Non-defining relative clauses geven extra, niet-essentiële informatie. Deze informatie kan worden weggelaten zonder dat de kernbetekenis van de zin verandert.
1. My brother, who lives in New York, is a doctor. De bijzin "who lives in New York" geeft extra informatie over de broer, maar is niet essentieel om te begrijpen dat hij een dokter is. De zin "My brother is a doctor" is al duidelijk.
2. The house, which we bought last year, needs some repairs. De bijzin "which we bought last year" geeft extra informatie over het huis, maar is niet essentieel om te begrijpen dat het huis reparaties nodig heeft. De zin "The house needs some repairs" is al duidelijk.

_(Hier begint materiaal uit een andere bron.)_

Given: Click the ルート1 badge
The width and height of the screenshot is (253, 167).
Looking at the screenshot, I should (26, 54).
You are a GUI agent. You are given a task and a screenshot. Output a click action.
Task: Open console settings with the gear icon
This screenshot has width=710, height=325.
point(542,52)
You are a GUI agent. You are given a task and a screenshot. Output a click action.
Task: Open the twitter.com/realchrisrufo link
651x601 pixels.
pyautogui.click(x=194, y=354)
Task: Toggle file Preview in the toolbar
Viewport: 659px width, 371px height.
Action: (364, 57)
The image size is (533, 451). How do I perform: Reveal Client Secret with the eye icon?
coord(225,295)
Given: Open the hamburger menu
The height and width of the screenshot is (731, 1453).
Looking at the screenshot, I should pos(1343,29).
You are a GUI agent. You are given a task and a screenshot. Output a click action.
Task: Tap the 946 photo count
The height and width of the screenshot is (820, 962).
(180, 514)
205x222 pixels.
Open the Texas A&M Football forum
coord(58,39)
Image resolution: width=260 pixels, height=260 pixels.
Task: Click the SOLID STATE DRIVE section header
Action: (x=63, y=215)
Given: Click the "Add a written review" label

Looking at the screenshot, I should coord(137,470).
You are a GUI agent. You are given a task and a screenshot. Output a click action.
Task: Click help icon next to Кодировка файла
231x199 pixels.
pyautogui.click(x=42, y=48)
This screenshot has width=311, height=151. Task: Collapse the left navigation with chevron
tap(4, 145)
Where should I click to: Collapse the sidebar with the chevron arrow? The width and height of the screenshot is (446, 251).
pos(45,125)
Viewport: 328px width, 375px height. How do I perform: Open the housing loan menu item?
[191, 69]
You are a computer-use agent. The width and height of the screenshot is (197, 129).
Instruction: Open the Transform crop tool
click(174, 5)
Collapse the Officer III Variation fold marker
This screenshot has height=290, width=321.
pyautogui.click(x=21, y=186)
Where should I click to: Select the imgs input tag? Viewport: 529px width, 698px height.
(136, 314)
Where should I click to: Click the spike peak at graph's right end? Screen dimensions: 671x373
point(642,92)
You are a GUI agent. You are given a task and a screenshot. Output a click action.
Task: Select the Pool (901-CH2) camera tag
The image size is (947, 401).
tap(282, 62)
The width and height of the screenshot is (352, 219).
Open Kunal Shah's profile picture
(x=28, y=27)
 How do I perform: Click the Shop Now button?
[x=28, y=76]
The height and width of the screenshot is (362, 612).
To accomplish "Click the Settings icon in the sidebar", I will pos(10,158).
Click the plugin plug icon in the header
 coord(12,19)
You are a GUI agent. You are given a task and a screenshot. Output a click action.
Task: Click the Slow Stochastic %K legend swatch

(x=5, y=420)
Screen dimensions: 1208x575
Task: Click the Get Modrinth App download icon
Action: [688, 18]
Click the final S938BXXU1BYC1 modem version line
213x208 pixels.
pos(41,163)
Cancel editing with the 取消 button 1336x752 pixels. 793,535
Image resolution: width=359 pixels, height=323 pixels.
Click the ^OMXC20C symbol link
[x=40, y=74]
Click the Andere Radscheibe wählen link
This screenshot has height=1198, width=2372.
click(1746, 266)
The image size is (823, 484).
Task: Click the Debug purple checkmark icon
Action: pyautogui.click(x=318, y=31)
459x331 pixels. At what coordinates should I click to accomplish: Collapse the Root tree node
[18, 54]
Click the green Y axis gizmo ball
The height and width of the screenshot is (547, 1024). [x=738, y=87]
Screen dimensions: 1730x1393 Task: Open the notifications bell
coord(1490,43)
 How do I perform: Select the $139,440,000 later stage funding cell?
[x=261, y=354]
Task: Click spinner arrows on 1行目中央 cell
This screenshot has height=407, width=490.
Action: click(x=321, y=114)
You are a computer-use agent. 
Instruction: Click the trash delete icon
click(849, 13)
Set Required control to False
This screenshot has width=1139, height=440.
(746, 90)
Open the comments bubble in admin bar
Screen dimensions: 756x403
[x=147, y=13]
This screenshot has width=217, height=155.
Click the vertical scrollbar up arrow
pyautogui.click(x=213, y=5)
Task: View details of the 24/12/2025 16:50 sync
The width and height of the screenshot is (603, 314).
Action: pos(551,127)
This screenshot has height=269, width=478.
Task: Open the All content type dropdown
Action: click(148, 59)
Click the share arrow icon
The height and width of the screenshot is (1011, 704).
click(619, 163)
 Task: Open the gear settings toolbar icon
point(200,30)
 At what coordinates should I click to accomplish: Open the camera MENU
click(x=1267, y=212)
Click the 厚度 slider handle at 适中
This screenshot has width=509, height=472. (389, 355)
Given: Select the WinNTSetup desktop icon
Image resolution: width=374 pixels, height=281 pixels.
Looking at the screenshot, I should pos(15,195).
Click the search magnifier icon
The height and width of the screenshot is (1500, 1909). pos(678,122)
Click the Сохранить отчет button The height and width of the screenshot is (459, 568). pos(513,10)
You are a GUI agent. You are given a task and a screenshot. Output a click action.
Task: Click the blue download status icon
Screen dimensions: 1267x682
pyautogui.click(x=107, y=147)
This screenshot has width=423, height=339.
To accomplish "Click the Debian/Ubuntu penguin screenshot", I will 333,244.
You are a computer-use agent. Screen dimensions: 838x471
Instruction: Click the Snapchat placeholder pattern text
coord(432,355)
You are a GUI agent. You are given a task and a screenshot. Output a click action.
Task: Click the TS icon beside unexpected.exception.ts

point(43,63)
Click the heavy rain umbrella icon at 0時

4. Mr. Smith, whom I met yesterday, is a famous artist. De bijzin "whom I met yesterday" geeft extra informatie over Mr. Smith, maar is niet essentieel om te begrijpen dat hij een beroemde kunstenaar is. De zin "Mr. Smith is a famous artist" is al duidelijk.
5. The book, which you recommended, was fantastic. De bijzin "which you recommended" geeft extra informatie over het boek, maar is niet essentieel om te begrijpen dat het boek fantastisch was. De zin "The book was fantastic" is al duidelijk.
6. My friend, who I met in high school, is visiting me next week. De bijzin "who I met in high school" geeft extra informatie over de vriend, maar is niet essentieel om te begrijpen dat de vriend volgende week op bezoek komt. De zin "My friend is visiting me next week" is al duidelijk.
7. Lily, whose brother is my classmate, won the competition. De bijzin "whose brother is my classmate" geeft extra informatie over Sarah, maar is niet essentieel om te begrijpen dat Sarah de wedstrijd heeft gewonnen. De zin "Sarah won the competition" is al duidelijk.